Retrospective — Deep Learning System Design

The mind’s limit

Earlier this year, I read The Age of AI, by Henry Kissinger, Eric Schmidt and Daniel Huttenlocher. They argue that in human history there have been two ways of knowing — faith and reason — and that artificial intelligence represents the third way of knowing.

... we are entering a new epoch in which the reasoning human mind is yielding its pride of place as the sole discoverer, knower and cataloger of the world's phenomena.

Chapter 1, The Age of AI

While I see AI more as an advanced form of reason, with more empirical evidence available for consideration, than an entirely new way of knowing, splitting hairs is unhelpful. Their insight — that AI forces us to confront the question of whether there are forms of reason inaccessible to the human mind — is both fascinating and important.

I’ve worked with or adjacent to ML for many years, but I dedicated the past four years (i.e. 100 AI years) of my career to another emerging digital technology domain that has, in my view, a comparable potential to reshape how civilization works. Over time, though, I’ve come to view “Web3” as a social innovation, rather than a technological one. Web3 systems — especially smart contracts — don’t offer any new functionality. But they do shift the way we form digitally-intermediated trust relationships in subtle-yet-profound ways. (More on this in a future post.)

On the other hand, every month AI systems present astounding advancements in what we thought computers were capable of, and even skeptical outlooks concede that major leaps forward in the capabilities of AI systems are expected in the coming years.

Learning how to learn

So, to get up to speed, over the last eight weeks, I participated in an immersive coding program — Deep Learning System Design with the Machine Learning Institute (MLX) in London. MLX offers a hands-on training experience aimed at experienced software engineers designed to bridge theory and real-world application. Rather than focusing solely on lecture-based instruction, this bootcamp introduced new concepts through peer learning-driven, practical, end-to-end projects. From working with word embeddings for language tasks to experimenting with transformer architectures, every module emphasized coding, iteration, exploration and deployment.
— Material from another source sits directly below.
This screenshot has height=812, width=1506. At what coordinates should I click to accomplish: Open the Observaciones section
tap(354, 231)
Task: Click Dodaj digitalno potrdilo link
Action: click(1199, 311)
During this intensive period, we moved through a series of time-constrained practical challenges. Some weeks focused on structuring neural networks for language understanding, while others took us into the realm of semantic search or image captioning with transformers. Each project was grounded in reproducible MLOps workflows, modern tooling for experiment tracking, and scalable deployment architectures. By the end, I had touched on all parts of the machine learning pipeline — from data ingestion and preprocessing to model deployment on containerized platforms.

Besides the theoretical fundamentals of modern deep learning systems, the most valuable lesson I took away was understanding how modular design and robust, highly organized engineering practices fundamentally shape the success of deep learning projects. Without systematic, tidy coding habits, implementing (for example) a transformer from scratch in a few days is very tricky — I saw first-hand how a well-structured codebase and automated tooling can turn complicated research code into something that’s maintainable, scalable, and ready for collaboration.

No cutting corners

Throughout the program, one of my most formative struggles wasn’t just solving a particular bug or tuning a finicky hyperparameter — it was grappling with the underlying complexity of deep learning architectures. Rather than relying immediately on high-level frameworks or pre-trained foundation models, we spent time building seminal model components line by line. This sometimes felt slow and error-prone, especially when I knew I could achieve a “quick fix” by turning to the abundant open-source code and PyTorch utilities out there. Yet, this deliberate choice to implement key innovations from scratch yielded understanding, rather than imitation.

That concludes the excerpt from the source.